Monday, July 06, 2009

Three Years and Counting


Today marks the third anniversary of the News-Press meltdown. Long-simmering tensions between owner Wendy McCaw and the editors and reporters in the newsroom over McCaw's blurring of the line between opinion and fact, editorial page and news page, prompted editor Jerry Roberts; managing editor, George Foulsham; deputy managing editor, Donald Murphy; metro editor, Jane Hulse; business editor, Michael Todd; sports editor, Gerry Spratt; and columnist Barney Brantingham, to all resign within a 24 hour period that began on July 5, 2006.

Other resignations quickly followed. By the time the first anniversary of the meltdown rolled around, 72 employees, from virtually all departments of the paper, had departed. Most of them left of their own volition. Others were fired.

More have left since then. Quite frankly, I've lost count of the exact number, but I estimate that it now approaches 100.

The story made national headlines. There was an article on it in Vanity Fair. It is the subject of a full-length documentary film, Citizen McCaw.

Three years later, readers continue to desert the paper. At the time of the meltdown the News-Press daily circulation was reported as being 41,000. Now it's down to 31,575.

Many are undoubtedly unhappy with the product, which costs 50 percent more Monday through Saturday but delivers considerably less. Others are offended by the nasty and vindictive tone of the editorials and op-ed page columns written McCaw's trusted confidante, Travis Armstrong.
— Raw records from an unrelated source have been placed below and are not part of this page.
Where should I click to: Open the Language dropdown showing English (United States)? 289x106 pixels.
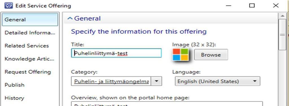click(218, 81)
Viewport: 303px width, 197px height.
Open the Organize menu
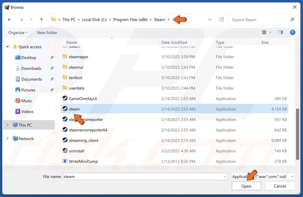(17, 33)
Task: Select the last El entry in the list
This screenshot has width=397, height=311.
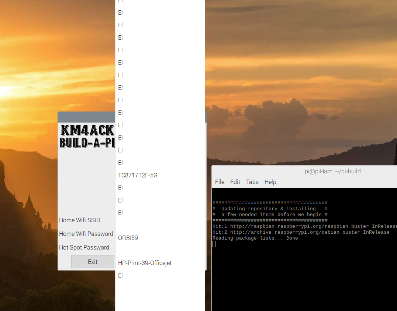Action: 120,275
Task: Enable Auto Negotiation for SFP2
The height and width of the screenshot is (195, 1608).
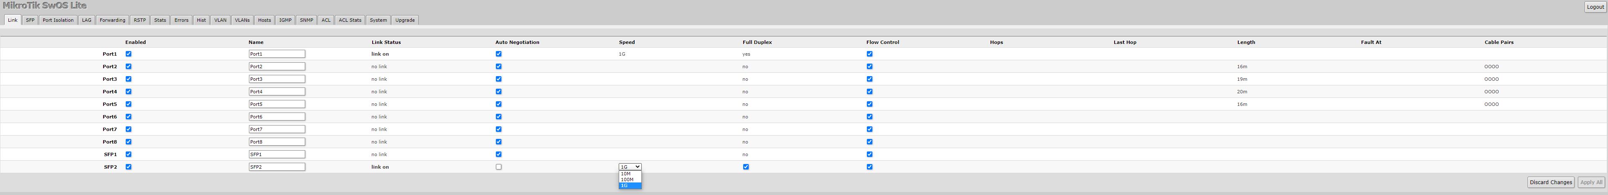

That's not to say that Wendy doesn't have her defenders. It's just that most of them happen to draw a paycheck from her and the first words to come out of their mouths are most likely to be, "cease and desist."

Yes, the rancor continues. The paper maintains its own enemies list, which keeps getting longer all of the time.

Over the last three years, any number of people have approached McCaw seeking a truce. She has rebuffed them all. The cold war between Wendy McCaw and the community continues. And, there is no end in sight.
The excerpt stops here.